Легкая рассохшаяся дверь на крыльце, лазейка, заскрипела под утро. Это разбудило Ерофеича и тотчас озаботило: коль ветер пришаливает до солнца — озерной глади не жди. «Ишь, скрипит, язви ее!..» Впрочем, на дверь он не сердился, она тут ни при чем, да и привык он к этому скрипу еще с той давней поры, когда жена подымалась раньше его, откидывала крючок и шла выпускать кур, а дверь вольно пошатывалась, будто открывала дорогу новому дню. Теперь, живя бобылем, он никогда, разве что зимой, не закладывал крючок на ночь, — со скрипом веселее. Он навострил ухо и уловил еще один звук — шелест березы. Корявая, за долгие годы пригнутая озерными ветрами в сторону от воды, она каждое лето была лучшим барометром. По шелесту ее листьев, по тому, как роется ветер в ее кроне — долго или коротко, с нахрапом или только балуясь, широко захватывает или дергает лишь макушку, просверливает ее насквозь, расчесывая длинные, плакуче опущенные ветви, или, сдержанно охватив сразу всю, ласково охаживает и трогает каждый листок — по любому настроению березы он мог точно сказать, не глядя в окно, какое в тот час озеро. И порой, проснувшись и не открывая глаз, он вслушивался в шелест листвы и в скрип двери, безошибочно определял высоту волны, обдумывая, в какую сторону идти с бригадой похожать сети и стоит ли идти — смотря по погоде.

«Ишь, воздымает, язви ее!..» — ворчал он на заводившуюся в озерном просторе волну, будто видел ее. Потомственный рыбак, волны он не боялся даже в таком коварном просторе, как Ладога, но сегодня — особый случай…

Рыбачий поселок всегда просыпался рано — все, от мала до велика, и только дачники летом да заезжая, присланная продавщица тянулись до рыбьего разброда. Однако Ерофеич чувствовал, что подыматься рано даже в белую ночь. Он еще подремал какое-то время, понежился для праздника, а когда снова позвала его дверь и розовое пятно закачала береза на стене, он решил, что пора вставать. Послонялся по избе, помелькал сизым рубцом из-под рубахи, от ключицы до середины груди — осколочное, пошел погоду выверять. Вышел, и солнце от самой воды ударило по глазам, в штыковую. Он ослеп на миг и уже подошвами учуял, что роса на траве малехонькая и может собраться дождь.

— Васька-а! — окликнул он на всякий случай.

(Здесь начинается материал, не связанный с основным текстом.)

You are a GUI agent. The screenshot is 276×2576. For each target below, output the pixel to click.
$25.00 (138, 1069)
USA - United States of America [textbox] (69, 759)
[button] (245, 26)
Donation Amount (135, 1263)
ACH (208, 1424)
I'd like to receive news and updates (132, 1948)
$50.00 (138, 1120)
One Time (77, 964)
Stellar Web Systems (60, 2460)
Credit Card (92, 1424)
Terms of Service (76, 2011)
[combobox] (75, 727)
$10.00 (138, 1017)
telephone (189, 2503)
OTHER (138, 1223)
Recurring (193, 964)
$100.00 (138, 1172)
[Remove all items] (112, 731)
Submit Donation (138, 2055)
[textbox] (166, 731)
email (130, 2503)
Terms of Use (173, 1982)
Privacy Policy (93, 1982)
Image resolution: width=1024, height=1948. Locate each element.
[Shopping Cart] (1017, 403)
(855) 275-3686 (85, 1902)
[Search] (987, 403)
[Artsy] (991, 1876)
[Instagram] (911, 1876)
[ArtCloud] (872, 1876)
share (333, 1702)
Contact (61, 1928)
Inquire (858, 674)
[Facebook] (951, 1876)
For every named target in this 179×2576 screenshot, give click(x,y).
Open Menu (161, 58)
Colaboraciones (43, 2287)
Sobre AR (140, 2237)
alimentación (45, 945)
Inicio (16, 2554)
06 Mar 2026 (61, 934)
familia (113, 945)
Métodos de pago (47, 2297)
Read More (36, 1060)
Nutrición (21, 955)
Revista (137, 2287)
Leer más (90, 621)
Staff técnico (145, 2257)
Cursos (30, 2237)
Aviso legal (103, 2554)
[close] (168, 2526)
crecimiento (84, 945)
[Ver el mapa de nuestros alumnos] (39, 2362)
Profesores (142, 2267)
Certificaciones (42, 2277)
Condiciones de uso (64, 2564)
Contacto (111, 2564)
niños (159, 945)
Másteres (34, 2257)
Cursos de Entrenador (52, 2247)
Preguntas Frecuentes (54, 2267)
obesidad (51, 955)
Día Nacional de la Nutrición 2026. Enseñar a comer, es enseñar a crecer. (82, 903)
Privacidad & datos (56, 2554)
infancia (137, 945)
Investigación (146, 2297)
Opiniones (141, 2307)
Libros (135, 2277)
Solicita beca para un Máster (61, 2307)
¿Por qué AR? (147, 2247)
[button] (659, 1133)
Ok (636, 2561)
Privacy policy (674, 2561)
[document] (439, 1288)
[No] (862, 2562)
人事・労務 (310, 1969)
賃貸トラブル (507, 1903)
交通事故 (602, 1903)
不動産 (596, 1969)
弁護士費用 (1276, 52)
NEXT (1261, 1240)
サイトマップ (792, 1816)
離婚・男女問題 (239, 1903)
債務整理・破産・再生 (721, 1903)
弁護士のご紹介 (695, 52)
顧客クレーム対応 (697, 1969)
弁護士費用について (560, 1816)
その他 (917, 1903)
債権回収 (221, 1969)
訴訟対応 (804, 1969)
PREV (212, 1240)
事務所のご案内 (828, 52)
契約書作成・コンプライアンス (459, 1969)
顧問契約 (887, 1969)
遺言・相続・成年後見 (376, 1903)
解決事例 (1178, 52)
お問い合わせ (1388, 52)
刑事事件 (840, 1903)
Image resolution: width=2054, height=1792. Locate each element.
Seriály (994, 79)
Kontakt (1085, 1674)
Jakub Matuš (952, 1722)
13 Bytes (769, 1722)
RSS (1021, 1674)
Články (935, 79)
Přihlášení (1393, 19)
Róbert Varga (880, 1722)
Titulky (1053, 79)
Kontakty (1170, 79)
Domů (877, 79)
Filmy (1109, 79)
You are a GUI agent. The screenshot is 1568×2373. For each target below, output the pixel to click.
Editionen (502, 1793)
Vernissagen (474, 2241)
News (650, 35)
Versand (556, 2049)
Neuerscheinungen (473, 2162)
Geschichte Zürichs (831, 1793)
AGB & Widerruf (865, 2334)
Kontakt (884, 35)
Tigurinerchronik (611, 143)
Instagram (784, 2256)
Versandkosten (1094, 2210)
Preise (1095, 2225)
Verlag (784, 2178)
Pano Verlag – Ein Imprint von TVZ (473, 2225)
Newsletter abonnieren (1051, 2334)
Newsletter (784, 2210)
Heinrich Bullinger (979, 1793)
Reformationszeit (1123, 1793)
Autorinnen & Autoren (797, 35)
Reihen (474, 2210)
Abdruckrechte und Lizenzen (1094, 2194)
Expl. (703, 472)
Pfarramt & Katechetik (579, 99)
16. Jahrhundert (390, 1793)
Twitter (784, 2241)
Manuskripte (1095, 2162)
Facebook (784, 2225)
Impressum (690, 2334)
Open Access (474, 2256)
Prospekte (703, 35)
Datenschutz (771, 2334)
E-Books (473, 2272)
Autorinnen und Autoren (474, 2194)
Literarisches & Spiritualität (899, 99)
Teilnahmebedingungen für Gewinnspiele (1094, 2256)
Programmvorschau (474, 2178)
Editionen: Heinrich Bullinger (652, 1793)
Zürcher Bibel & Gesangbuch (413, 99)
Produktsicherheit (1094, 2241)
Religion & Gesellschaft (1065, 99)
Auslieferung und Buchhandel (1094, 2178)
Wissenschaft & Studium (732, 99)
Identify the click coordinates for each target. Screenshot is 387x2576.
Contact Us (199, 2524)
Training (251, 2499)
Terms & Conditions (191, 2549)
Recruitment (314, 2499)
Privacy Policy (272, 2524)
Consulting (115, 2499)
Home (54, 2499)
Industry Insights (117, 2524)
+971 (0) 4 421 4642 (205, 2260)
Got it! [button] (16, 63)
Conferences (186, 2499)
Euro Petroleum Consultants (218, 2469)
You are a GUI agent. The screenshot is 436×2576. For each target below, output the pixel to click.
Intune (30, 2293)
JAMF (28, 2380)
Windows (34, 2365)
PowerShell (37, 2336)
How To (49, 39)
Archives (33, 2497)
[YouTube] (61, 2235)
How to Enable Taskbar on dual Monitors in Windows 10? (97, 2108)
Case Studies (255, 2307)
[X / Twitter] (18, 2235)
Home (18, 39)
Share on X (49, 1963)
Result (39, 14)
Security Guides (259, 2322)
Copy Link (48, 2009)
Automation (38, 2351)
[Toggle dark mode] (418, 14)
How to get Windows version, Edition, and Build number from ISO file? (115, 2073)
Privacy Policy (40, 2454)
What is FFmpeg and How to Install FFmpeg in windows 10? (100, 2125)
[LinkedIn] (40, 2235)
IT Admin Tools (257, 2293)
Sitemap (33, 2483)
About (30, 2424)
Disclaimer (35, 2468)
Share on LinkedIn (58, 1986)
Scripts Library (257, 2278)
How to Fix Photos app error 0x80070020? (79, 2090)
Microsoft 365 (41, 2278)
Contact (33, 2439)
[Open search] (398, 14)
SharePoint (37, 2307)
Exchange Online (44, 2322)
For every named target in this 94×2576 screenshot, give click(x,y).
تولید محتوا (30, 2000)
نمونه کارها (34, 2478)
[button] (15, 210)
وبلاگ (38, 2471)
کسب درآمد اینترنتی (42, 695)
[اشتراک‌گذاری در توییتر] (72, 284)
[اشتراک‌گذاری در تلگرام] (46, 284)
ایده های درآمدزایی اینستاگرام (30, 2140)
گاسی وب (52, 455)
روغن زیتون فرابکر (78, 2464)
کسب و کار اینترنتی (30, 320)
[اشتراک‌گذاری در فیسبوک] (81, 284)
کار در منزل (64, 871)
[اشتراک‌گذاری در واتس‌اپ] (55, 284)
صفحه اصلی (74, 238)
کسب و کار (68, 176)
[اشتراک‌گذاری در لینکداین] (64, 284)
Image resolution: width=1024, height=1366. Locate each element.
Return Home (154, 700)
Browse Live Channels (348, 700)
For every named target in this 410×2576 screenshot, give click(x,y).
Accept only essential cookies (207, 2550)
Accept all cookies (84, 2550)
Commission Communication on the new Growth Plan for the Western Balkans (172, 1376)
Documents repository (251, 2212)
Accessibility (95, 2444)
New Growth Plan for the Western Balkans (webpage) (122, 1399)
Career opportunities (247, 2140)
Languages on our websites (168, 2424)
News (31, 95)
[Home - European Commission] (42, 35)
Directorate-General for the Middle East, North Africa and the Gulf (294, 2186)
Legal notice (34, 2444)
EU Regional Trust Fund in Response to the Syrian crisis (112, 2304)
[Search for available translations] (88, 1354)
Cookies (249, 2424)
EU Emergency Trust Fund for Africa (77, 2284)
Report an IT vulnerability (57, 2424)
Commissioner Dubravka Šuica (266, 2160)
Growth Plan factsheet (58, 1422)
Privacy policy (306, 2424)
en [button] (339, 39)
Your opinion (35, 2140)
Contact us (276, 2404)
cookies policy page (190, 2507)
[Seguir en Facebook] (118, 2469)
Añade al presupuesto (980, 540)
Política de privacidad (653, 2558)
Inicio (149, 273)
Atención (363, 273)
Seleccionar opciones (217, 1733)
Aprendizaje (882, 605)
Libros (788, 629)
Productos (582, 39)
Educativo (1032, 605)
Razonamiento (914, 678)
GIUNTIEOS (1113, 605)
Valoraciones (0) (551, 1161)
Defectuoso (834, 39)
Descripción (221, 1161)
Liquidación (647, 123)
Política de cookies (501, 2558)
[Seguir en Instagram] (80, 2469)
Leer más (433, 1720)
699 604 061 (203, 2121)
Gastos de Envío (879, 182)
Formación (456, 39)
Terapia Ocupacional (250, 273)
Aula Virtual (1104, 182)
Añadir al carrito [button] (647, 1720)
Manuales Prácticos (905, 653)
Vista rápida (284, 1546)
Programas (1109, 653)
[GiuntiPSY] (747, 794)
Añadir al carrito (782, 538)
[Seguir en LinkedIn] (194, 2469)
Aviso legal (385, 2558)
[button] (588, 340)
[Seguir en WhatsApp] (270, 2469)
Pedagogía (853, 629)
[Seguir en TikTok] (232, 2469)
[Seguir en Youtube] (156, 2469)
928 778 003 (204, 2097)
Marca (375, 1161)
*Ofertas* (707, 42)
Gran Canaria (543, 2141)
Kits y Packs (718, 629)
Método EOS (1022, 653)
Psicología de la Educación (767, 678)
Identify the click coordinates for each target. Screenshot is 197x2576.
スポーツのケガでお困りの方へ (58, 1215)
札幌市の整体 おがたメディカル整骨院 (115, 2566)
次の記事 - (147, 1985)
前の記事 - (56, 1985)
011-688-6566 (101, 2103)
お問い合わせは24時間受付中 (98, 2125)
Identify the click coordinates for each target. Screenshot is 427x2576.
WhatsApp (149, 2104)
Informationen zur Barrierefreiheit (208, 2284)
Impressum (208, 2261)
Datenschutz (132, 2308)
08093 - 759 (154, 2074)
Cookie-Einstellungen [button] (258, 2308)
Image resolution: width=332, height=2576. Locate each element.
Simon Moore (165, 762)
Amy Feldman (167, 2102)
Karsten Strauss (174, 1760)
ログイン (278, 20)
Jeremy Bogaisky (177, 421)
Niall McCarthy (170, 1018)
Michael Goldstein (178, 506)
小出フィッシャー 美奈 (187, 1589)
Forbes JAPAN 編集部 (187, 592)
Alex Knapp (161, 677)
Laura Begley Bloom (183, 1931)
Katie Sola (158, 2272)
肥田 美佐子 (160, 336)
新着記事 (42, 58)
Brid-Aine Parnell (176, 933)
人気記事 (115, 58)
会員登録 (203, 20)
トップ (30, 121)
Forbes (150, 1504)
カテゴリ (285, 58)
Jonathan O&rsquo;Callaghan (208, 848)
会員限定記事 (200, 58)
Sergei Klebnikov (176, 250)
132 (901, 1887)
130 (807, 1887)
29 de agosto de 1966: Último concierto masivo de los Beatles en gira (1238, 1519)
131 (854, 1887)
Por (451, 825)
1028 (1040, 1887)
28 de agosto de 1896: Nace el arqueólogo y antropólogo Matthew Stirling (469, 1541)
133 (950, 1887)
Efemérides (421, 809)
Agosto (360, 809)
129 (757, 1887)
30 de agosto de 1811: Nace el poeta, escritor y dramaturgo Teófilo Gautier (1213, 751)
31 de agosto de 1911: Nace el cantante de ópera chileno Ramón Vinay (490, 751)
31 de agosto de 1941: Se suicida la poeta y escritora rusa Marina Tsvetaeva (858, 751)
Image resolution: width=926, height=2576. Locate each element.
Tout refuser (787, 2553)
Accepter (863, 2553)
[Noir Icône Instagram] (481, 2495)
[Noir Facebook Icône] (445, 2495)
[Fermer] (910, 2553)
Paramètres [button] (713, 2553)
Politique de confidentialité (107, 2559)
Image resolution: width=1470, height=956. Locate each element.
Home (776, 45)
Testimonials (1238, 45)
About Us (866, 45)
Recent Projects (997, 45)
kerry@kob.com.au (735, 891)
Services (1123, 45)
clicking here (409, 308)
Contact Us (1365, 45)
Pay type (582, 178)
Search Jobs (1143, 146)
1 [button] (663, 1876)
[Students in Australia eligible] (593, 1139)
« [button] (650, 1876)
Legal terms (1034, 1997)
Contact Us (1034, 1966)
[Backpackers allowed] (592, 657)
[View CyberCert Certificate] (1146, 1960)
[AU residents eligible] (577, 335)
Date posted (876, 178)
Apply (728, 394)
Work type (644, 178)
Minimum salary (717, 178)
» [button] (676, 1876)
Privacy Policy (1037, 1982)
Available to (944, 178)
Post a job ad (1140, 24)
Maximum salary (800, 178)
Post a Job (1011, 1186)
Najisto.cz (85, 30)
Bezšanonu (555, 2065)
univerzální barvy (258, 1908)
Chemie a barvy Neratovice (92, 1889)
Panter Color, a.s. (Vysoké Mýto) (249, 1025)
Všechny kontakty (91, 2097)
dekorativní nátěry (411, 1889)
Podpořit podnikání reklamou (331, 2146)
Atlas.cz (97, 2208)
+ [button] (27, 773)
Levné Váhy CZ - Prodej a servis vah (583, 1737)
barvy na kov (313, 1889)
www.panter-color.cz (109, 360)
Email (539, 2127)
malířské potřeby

— Ой! — тотчас отозвалось из-под берега.

Он не знал, что еще прокричать: и так был доволен, что его верный рулевой Васька, сын артельного механика, уже сидит у лодки. Послышался шорох каменьев, и вот уже шагах в сорока, над береговым обрезом, показался парнишка лет одиннадцати в немыслимо пестрой рубахе, в зимней шапке и босиком. Одолев береговой подъем, он кинулся к Ерофеичу. Солнце качалось у него на шапке, а лицо, веснушчатое, широкое, как молодой подсолнух, светилось радостью.

Ерофеич почесался спиной о косяк, спросил, косясь на поселок — на два десятка раскиданных домишек и на один двухэтажный, казенный:

— Народ-то чего?

— Встают. Собираются понемногу да продавщицу будить ладят, а то скоро ехать на кладбище…

— Им еще рано.

— А нам?

Ерофеич не ответил. Он еще раз почесался всласть и прошел к берегу. Ладога уже притемнилась зыбью, но волну еще не набрала — мало времени. Еще часок, и станет ясно, можно ли на лодке идти к дальнему, невидимому берегу, или трястись вместе со всеми в тракторном прицепе — душу толочь. Еще ни разу Ерофеич не ездил в этот день на тракторе да в такую даль, он любил на лодке, с гармошкой. В первые годы старухи и бабы недобро косились — такой день и с гармошкой! — но потом пообвыкли, и теперь не грянь его гармошка в троицын день — померкнет белый свет в поселке.